Why is it when we’re someplace so surreal in its beauty, or in a moment so perfect in its entirety, we close our eyes? I catch myself doing it often, yet I’ve never realized how illogical it seems. But somehow it isn’t learned… It’s as natural a reaction as one can have.
Right now my mind is saying “Sure, what you see is beautiful. But stop. Feel the wind and taste the salt in it’s touch. Listen to the waves breaking in the distance. Fill your lungs with air and lift your head to the sky. Say ‘Thank You,’ out loud, for this moment. And feel the gratitude so tangibly it gives you chills.”
I open my eyes and realize they are filled with tears. The completeness of this moment is so overwhelming–and the joy is so intense–the chills continuously ripple down my back, perfectly mimicking the tidepools vibrating in the breeze in front of me. A single ghost crab is scuttling over mini mountains of wet sand at low tide. A solitary white bird is jackhammering its beak in the shallowest pool, enjoying its lunch.

◇ ◇ ◇ ◇ ◇ ◇ ◇

Aim of the exercise: Resume the seaside reflection on closing one's eyes in a beautiful moment, writing on from after its last sentence in the same first-person, present-tense voice.

Given information:
◇ ◇ ◇ ◇ ◇ ◇ ◇

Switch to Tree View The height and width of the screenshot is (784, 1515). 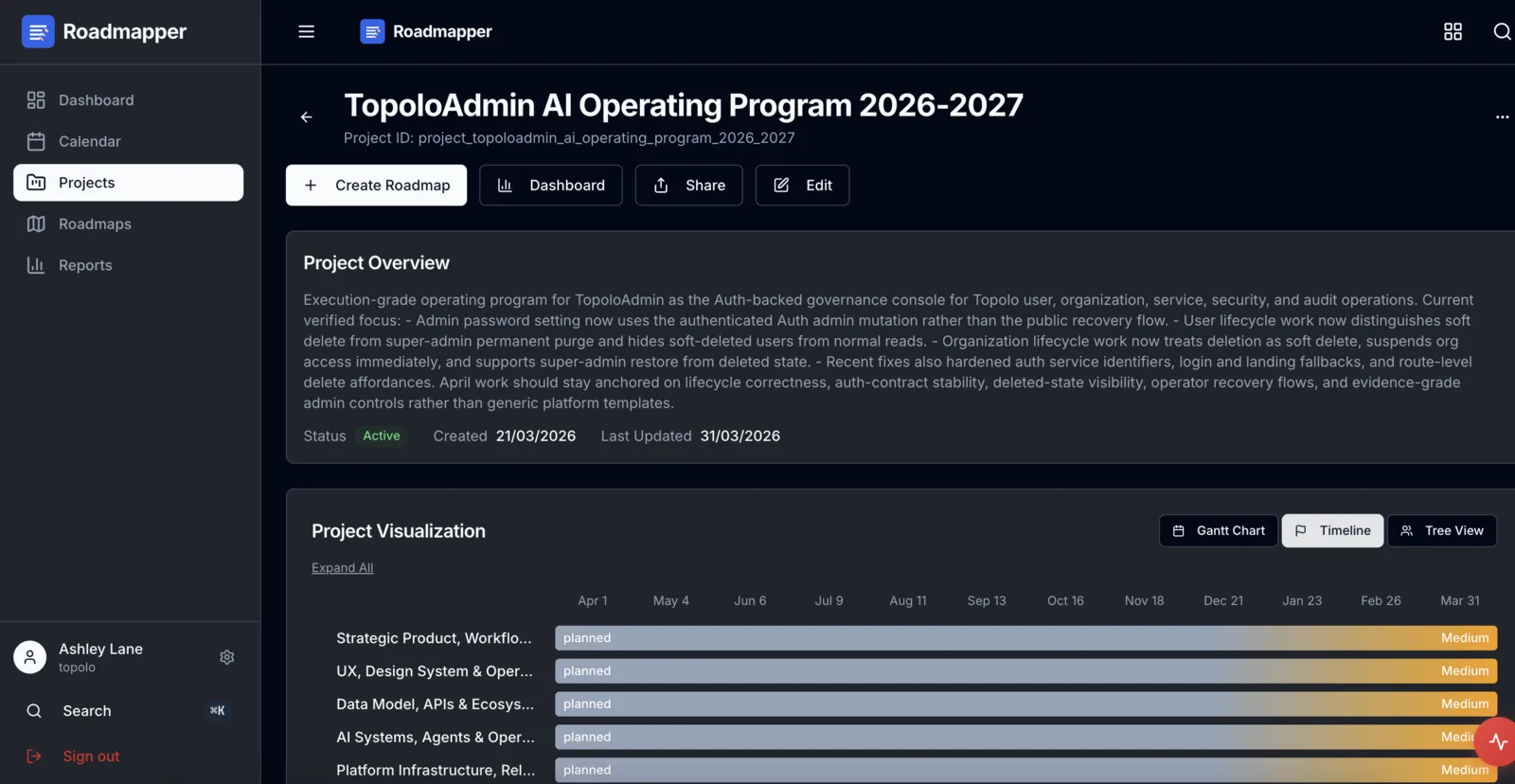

◇ ◇ ◇ ◇ ◇ ◇ ◇

Written answer:
I realize with a jolt that a man in a bright red shirt is 10 feet to my right, walking alone down the beach. He’s the first person I’ve seen in an hour so it startles me… And in this green and blue moment I’ve been living in, his shocking red shirt almost makes me fall off my driftwood chair. I think I’d forgotten red was a color.
I shield my eyes as I look up and ask, “How are you”?
As he strolls by he replies, “I’m wonderful,” with a smile so genuine I know he means it. This moment we’re in is too real for automatic responses or niceties. I watch his red shirt slowly disappear around the circumference of this tiny island.
And it’s lovely to share the beauty of this place, in a few seconds and a handful of words, with this stranger.. because thats all it needs.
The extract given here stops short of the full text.